• **Exercise goal**: Lines holding the word "avatar" are the ones to copy from the data below.

Recorded data:
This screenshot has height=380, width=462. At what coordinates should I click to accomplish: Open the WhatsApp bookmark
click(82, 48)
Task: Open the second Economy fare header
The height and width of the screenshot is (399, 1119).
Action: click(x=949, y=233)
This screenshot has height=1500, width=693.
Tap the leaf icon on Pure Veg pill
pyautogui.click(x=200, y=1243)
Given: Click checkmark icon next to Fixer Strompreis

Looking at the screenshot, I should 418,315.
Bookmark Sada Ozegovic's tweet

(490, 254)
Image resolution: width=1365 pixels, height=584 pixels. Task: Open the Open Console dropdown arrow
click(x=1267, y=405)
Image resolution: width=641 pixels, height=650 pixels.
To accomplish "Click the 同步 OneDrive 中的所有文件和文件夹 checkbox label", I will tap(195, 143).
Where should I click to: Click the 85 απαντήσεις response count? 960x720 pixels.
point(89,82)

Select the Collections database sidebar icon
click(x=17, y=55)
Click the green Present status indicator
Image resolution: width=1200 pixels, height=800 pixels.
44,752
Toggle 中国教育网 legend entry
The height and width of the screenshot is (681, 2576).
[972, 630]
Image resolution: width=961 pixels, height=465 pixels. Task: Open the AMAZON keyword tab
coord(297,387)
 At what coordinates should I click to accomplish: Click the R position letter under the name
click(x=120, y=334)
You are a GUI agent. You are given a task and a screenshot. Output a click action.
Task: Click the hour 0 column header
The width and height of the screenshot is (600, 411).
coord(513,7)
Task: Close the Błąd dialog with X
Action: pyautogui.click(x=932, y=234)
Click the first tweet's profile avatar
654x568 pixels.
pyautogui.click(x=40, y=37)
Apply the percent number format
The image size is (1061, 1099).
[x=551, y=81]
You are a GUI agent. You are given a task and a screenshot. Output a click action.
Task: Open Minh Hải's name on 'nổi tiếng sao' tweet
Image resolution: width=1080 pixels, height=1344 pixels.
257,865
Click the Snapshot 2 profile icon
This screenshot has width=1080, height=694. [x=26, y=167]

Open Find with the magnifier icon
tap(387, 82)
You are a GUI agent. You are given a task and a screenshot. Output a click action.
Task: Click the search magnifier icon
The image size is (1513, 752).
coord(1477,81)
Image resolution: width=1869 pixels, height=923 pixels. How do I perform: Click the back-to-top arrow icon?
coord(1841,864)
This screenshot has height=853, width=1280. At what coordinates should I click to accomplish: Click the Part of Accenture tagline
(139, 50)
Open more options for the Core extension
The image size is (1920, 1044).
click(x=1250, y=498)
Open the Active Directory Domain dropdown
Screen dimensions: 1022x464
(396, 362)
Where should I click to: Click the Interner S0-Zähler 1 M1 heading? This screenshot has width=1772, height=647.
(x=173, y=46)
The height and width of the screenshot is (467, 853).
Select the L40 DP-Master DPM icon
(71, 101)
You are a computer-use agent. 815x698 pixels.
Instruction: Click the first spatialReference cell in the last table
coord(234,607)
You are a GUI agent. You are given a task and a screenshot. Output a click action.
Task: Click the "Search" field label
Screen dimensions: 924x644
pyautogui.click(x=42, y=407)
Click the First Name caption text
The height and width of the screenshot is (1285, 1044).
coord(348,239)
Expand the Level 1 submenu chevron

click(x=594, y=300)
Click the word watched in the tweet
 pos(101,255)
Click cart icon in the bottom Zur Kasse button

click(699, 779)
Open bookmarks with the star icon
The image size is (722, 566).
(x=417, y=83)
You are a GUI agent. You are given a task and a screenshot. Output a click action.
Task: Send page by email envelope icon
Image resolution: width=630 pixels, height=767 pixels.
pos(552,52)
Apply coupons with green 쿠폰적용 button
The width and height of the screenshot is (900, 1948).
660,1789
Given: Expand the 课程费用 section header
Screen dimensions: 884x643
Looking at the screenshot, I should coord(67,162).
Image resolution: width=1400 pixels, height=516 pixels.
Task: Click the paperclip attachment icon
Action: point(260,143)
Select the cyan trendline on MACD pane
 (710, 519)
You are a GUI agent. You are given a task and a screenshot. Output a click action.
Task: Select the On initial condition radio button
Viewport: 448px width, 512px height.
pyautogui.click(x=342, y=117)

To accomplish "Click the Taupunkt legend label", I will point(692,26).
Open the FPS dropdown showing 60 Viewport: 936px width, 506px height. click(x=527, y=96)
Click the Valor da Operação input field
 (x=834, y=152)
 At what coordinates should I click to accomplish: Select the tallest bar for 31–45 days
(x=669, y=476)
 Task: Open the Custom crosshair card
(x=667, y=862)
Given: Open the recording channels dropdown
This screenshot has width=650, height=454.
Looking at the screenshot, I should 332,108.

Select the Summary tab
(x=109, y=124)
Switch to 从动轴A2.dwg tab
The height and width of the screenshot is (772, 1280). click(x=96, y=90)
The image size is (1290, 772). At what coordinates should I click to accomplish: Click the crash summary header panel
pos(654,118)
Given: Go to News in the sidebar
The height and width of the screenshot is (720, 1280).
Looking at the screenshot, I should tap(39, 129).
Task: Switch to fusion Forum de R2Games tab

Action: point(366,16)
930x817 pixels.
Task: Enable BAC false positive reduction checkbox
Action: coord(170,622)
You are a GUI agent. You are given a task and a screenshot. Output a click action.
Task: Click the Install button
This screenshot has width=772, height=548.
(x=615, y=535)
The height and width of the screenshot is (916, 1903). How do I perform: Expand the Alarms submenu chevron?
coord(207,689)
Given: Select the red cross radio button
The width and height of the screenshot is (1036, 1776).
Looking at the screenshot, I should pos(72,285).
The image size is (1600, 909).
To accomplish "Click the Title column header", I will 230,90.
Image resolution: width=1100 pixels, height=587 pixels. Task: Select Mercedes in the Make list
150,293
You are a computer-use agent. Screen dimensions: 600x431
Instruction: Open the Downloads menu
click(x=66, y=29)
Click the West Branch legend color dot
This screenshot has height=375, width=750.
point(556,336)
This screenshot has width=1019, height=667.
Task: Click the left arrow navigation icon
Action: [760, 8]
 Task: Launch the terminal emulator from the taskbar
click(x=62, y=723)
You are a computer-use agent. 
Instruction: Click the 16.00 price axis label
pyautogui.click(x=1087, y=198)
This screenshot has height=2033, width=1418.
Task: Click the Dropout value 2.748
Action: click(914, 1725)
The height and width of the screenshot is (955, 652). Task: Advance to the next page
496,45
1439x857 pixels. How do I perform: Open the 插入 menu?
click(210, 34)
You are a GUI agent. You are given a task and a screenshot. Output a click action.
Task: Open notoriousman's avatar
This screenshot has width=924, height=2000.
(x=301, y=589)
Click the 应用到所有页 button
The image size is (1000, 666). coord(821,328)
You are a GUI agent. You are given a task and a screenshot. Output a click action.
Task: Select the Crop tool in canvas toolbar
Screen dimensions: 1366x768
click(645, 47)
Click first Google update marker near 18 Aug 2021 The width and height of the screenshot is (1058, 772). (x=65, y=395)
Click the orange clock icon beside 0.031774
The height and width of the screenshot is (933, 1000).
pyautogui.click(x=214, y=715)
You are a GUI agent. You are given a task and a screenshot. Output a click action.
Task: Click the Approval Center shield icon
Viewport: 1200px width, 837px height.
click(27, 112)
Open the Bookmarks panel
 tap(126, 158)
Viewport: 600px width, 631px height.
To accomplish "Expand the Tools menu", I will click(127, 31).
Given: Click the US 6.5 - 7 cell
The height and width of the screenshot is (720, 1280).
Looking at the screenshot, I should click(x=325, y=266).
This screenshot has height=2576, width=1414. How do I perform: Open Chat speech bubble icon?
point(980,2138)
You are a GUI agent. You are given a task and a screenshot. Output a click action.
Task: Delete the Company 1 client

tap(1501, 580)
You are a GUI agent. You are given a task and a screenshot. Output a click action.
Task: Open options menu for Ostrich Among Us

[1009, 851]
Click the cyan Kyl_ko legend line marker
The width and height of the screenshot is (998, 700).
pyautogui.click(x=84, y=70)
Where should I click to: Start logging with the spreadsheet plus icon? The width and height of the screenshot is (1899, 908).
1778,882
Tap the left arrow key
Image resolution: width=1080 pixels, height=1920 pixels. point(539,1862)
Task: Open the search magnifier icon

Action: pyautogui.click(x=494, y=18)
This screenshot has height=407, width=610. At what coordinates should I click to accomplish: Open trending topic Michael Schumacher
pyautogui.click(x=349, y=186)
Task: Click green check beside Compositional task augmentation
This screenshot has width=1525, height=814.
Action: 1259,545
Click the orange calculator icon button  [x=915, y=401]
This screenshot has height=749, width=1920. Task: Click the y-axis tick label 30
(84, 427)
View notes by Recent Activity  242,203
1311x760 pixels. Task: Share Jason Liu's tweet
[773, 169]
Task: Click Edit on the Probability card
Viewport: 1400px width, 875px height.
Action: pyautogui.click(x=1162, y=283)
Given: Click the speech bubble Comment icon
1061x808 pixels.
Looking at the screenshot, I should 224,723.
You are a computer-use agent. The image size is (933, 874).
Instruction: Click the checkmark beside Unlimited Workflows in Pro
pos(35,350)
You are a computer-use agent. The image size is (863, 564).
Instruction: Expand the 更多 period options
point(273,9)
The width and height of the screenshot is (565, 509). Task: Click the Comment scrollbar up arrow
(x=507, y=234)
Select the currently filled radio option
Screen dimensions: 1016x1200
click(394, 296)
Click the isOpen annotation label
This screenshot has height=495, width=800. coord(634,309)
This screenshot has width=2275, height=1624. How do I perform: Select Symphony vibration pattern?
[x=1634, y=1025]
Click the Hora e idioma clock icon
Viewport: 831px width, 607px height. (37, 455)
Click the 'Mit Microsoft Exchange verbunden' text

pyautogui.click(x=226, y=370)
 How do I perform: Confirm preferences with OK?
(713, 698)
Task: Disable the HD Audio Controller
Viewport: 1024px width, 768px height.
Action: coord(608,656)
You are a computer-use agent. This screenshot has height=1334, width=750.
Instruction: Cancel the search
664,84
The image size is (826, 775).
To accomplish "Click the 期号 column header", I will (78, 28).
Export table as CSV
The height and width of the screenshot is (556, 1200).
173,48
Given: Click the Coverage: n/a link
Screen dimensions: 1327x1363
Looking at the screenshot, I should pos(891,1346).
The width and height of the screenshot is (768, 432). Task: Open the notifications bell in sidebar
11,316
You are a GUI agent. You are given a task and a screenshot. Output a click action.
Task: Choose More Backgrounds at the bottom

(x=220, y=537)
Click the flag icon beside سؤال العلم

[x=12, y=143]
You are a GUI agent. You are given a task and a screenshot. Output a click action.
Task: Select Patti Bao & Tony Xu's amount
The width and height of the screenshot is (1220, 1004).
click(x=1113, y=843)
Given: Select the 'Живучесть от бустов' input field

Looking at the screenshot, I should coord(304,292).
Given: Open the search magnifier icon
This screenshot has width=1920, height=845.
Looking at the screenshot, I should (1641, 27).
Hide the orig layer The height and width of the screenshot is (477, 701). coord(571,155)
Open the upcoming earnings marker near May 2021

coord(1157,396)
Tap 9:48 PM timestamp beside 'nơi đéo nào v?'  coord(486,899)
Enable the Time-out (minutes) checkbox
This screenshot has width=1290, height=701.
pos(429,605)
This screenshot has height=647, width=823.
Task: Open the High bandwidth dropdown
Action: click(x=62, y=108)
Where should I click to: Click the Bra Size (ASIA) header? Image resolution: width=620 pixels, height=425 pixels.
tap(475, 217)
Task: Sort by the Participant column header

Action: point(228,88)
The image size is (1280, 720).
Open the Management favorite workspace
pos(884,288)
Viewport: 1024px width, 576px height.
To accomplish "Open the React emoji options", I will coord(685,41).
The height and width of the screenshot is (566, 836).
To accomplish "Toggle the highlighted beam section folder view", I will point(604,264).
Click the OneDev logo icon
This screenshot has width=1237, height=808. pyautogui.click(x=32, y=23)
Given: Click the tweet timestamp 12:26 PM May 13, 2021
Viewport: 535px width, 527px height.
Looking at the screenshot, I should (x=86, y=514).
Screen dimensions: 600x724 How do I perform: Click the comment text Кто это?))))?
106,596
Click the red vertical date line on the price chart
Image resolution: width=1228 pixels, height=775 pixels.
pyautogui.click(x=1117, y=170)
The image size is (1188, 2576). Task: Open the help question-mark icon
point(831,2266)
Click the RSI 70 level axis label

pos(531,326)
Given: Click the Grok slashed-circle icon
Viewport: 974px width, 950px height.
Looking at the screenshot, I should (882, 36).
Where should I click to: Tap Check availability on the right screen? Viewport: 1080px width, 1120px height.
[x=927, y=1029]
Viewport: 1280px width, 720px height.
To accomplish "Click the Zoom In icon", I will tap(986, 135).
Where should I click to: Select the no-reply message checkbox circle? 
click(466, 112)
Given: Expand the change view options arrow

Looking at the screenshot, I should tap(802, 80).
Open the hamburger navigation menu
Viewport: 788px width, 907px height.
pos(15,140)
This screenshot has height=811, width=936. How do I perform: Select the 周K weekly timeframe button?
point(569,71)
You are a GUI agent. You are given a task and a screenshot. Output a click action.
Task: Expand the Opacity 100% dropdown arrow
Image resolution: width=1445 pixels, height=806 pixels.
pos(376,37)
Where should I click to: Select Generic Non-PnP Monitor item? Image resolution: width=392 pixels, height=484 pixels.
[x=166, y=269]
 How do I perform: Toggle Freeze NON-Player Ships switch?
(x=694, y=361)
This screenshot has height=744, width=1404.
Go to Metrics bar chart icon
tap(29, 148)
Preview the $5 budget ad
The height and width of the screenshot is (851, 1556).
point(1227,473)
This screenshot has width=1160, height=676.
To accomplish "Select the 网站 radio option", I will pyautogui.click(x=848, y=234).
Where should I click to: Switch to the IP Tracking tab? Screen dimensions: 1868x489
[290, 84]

• **Reply**:
Click the first tweet's profile avatar
Task: Open notoriousman's avatar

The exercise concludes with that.